From my perspective the book missed all the wonderful subtlety and complexity of NZ. Ms. Thompson should have stuck closer to home in her choice of topic. There are two things that make me sad about this book 1) American's who might be thinking of visiting NZ will read it and think its an accurate portrayal, and 2) that it might be published in NZ. While I am not generally in favor of book-banning, I might make an exception here : )

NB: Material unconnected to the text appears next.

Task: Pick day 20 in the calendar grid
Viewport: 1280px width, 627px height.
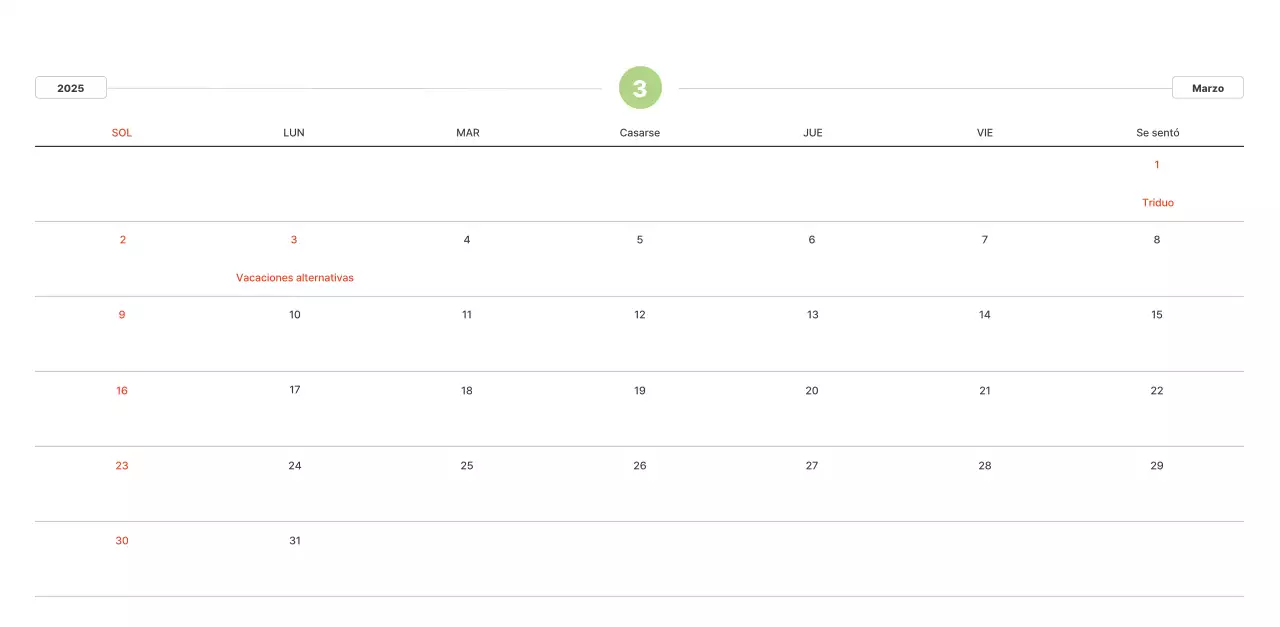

4 out of 5 stars An unusual memoir   September 18, 2008
In this book we read an unusual life story, starting with a student's life-changing encounter on a stopover New Zealand, and continuing with her subsequent family life in Australia, Hawaii, and her native New England. At the same time we follow and ponder her developing ideas about the tsunami-like effect of Europeans on Maori civilization, as reflected in individual lives, historical and current. Almost all of this was new to me and I found the book completely engaging.


3 out of 5 stars Come on Shore and We Will Kill and Eat You All: A New Zealand Story   August 16, 2008
 5 out of 6 found this review helpful

I thought the author became a bit lost between the history of the Maori people and her own biography. At times I almost felt that she married her Maori husband as a research project and then failed to tell the reader about it. However, I did learn a great deal of the history of New Zealand.


4 out of 5 stars History meets personal --- and it works   August 11, 2008
 7 out of 8 found this review helpful

I picked up this book at my local bookstore and could not put it down. Thompson's book mixes memoir with historic research to create a very accessible and interesting book. She smoothly combines her research on the literature of colonial-Maori contact with her own story of how she met and married her Maori husband. One of the best books on the contacts between very different cultures that I have read in a long time. And it will make you want to go to New Zealand too.


5 out of 5 stars A FASCINATING READ   August 6, 2008
 8 out of 9 found this review helpful

As an American transplant to New Zealand, I have to say that I found Christina Thompson's book an absolutely fascinating read. And as the author of two books on New Zealand myself (the second one a work-in-progress), I have to say that her volume has add immeasurably to my effort to understand, not only the historic Maori, but Maori today. I can also appreciate her cross cultural experience via marriage, being that my wife was born and raised in France. If Pakeha--Europeans--have historically viewed Maori with some ambiguity, I can testify to the fact that my French in-laws view me in a similar fashion. To put it politely they see me as a creature only a generation off the frontier that doesn't even know how to use a knife and fork properly--the French version of a savage, one might say. Ms. Thompson's Maori in-laws, on the other hand, impress me as being my idea of what in-laws should be. (I hope my mother-in-law doesn't read this.)
I have only one complaint about this book, and that is that I found the lack of signposts disorienting. That is to say that the reader has no way of knowing when Ms. Thompson's journey began. Was it in the 1960s, 1970s, or 1980s? Except for that omission, I would have to give this book five stars.